In fewer than 50 lines of core C code, I have a simple clustering solution with significant advantages over more traditional approaches. Consider DBSCAN using the prior zoo data set: DBSCAN must be tuned to pick the right MINPTS and epsilon. In this example, I chose an epsilon of 1.7 and a MINPTS of 4. With these parameters, DBSCAN creates six classes, with 14 observations occupying noise and an overall accuracy of 74 percent. It perfectly clustered the bird and fish category, but split the mammal cluster into one large and one small cluster.

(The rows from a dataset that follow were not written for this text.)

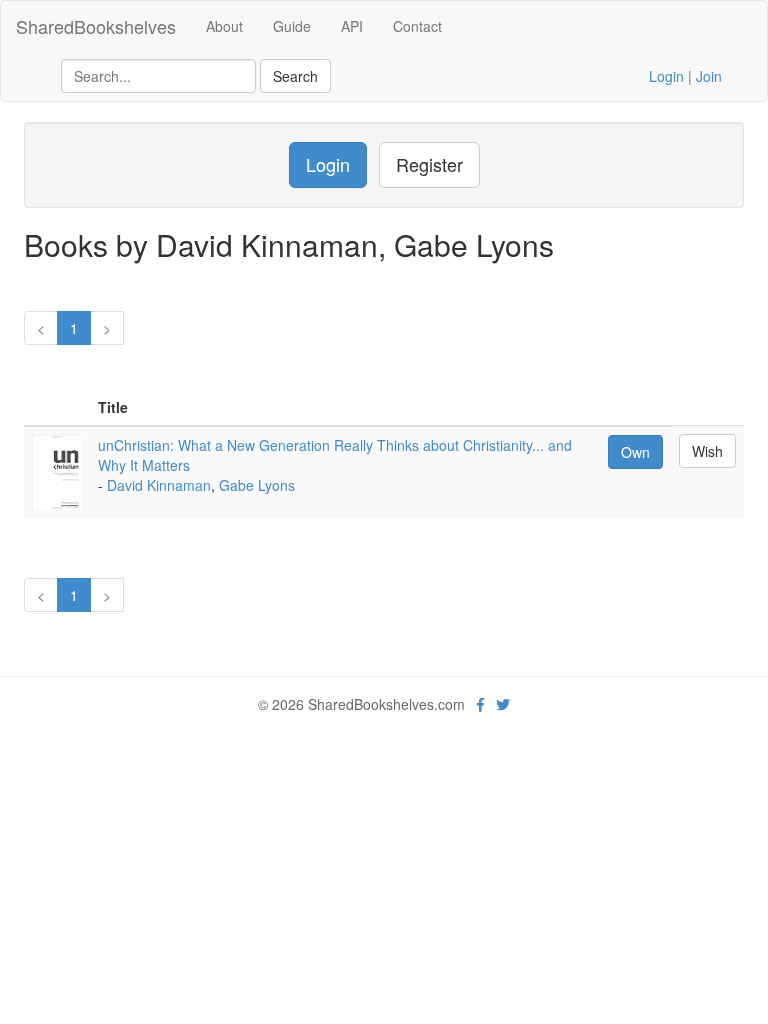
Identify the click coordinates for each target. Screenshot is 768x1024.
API (352, 26)
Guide (292, 26)
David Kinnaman (159, 485)
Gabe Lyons (257, 485)
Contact (417, 26)
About (224, 26)
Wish (707, 451)
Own (635, 452)
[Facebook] (480, 704)
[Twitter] (503, 704)
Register (429, 164)
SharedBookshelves (96, 26)
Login (666, 76)
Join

Using the prior test cases, it clustered both the “flea with teeth” and “six-legged aquatic egg layer” in the bug category, and the “predator with hair” into noise. Tuning the epsilon distance and MINPTS parameter might improve the accuracy of this data set.

Going further

Prediction and classification are two important aspects of machine learning that have a multitude of applications. From predicting the behavior of consumers (based on their classification into a class of similar consumers) to predicting the risk of an insurance policy (based on features describing the policy and applicant), prediction through classification is a real-world example of machine learning in action.